Even though he couldn’t understand it and she couldn’t explain it, Richard, for some reason, found that bit of news troubling.
“What is it, though, that he does differently?”
Nicci let out a sigh. “I’m no expert, and I’m not entirely sure, but I believe he does the same basic sort of things a wizard would do, but just does them with a sorcerer’s unique quality of magic—liquor and ale both get you drunk, but they are
different kinds of drink made from different things.”
“One of those is stronger.”
“Not so with wizards and sorcerers. Do you see why words and these kinds of comparisons are so inadequate? The strength of a wizard and sorcerer’s gift is dependent on the individual, it is not influenced by the fundamental nature of his magic.”
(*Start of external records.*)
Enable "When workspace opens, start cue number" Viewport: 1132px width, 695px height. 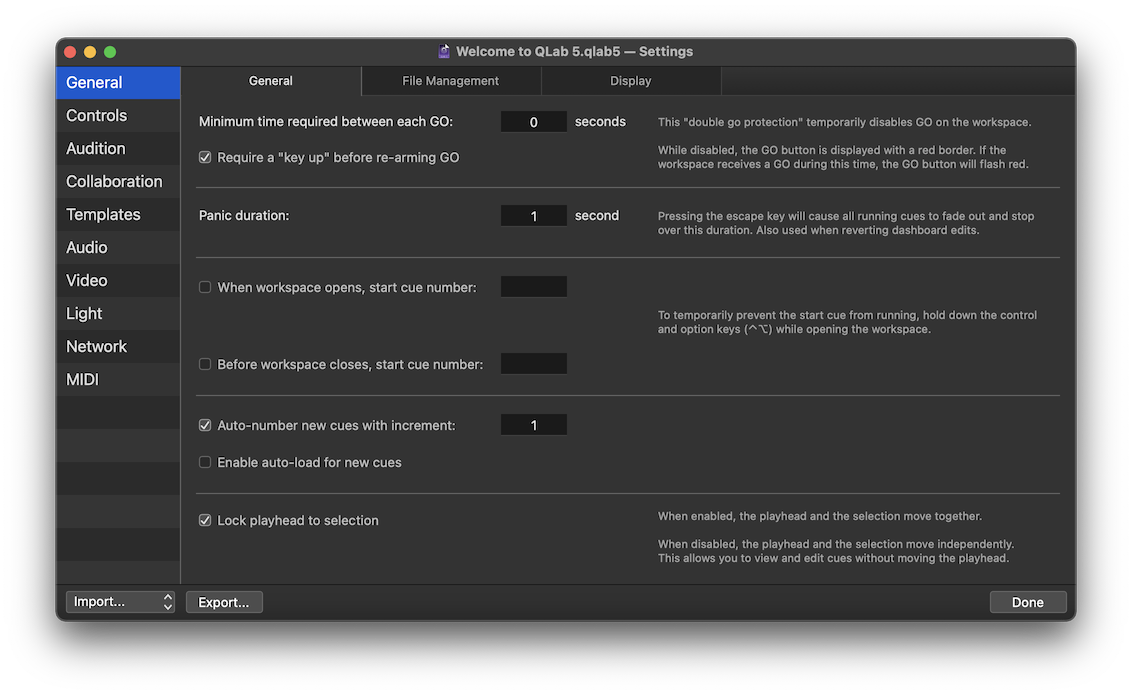click(205, 287)
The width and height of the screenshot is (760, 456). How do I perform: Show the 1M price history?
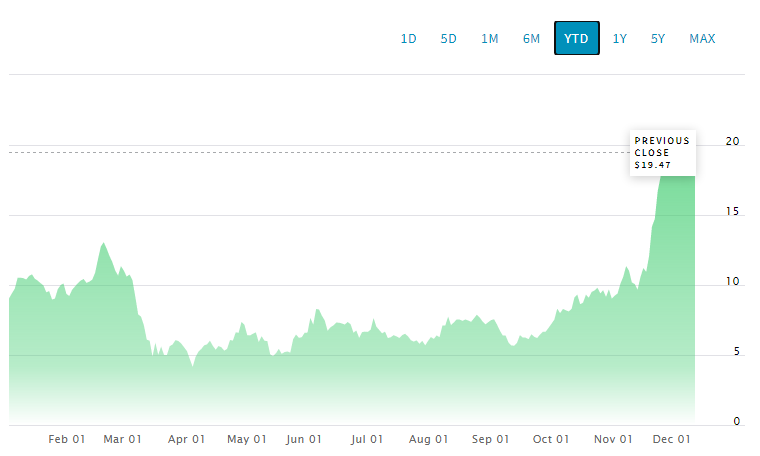click(x=489, y=39)
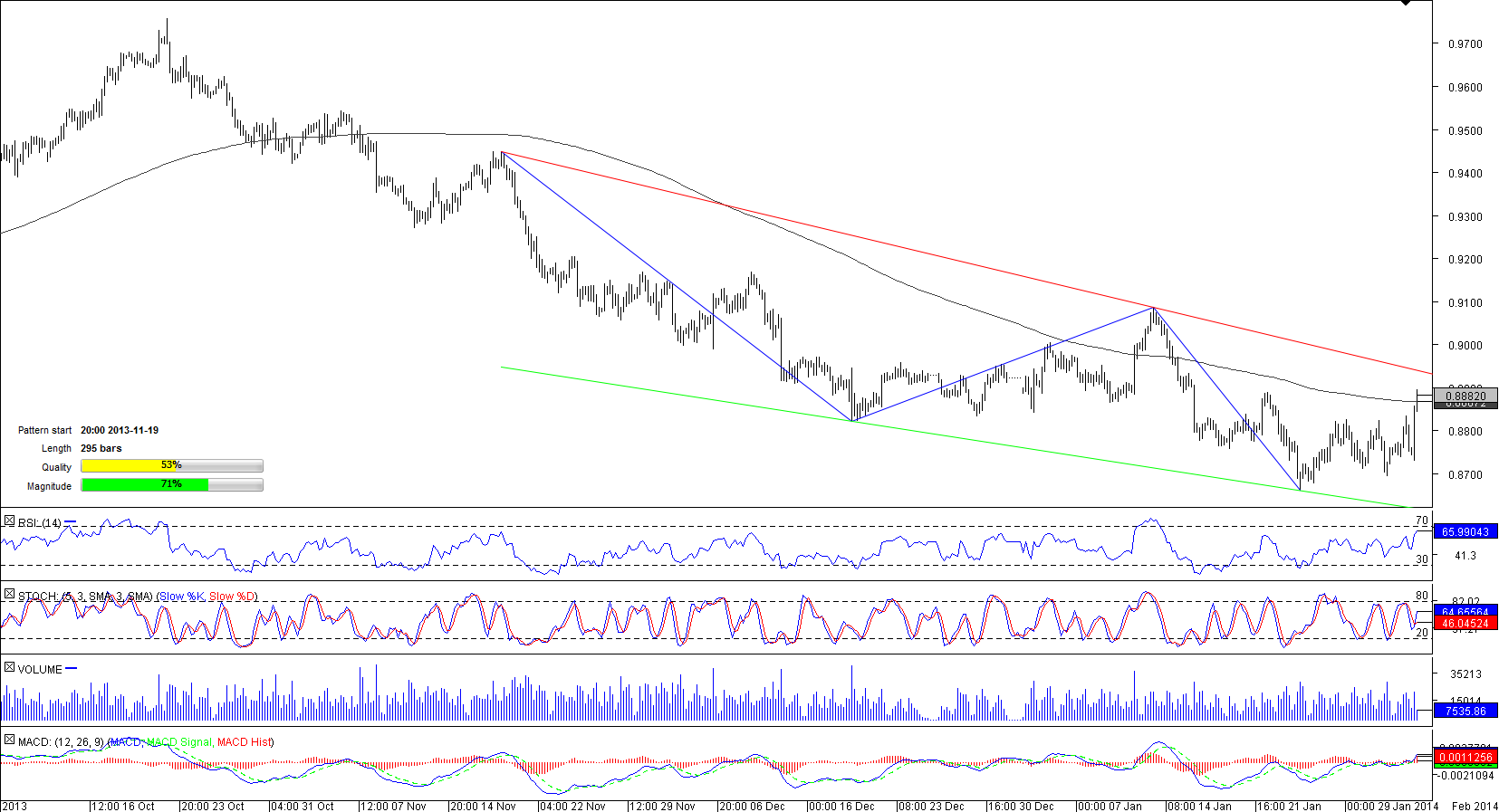
Task: Click the RSI blue line legend marker
Action: (x=71, y=522)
Richard scratched his stubble as he considered her words. In view of the fact that both could do magic, he couldn’t come up with any distinction that seemed of any practical importance.
“Is there anything that he can do that a wizard can’t?” He waited. She didn’t look like she was thinking about his question, but more like she was considering whether she wanted to answer it at all. “Nicci, you told me when you first captured me that you would tell me the truth about things. You said you had no reason to deceive me.”
She watched his eyes, but finally looked away as she pulled her blond hair back from her face. The gesture unexpectedly, painfully, reminded him of Kahlan.
“Perhaps. I believe he may have learned how to replicate the spell that surrounded the Palace of the Prophets. It took wizards, thousands of years ago, with both sides of the gift to create that particular spell. I believe that one of the ways sorcerers are different is that their power is not divisible into its constituent elements, as it is in wizards. So, while his magic works differently, he may have learned enough of how the wizards—who at that time possessed both sides of the gift, as do you—were able to create the spell around the Palace of the Prophets to be able to replicate it in his own fashion.”
“You mean the spell that slowed aging? You think he can cast such a web?”
“Yes. Jagang intimated as much to me. I knew Brother Narev when I was young. He was a grown man then, a visionary, preaching the doctrine of the Order. He spoke pensively about wishing to live long enough to see his vision of the Order come to fruition. When I was taken to live at the palace in Tanimura, I believe that may have given him the idea as he not long after went there, too.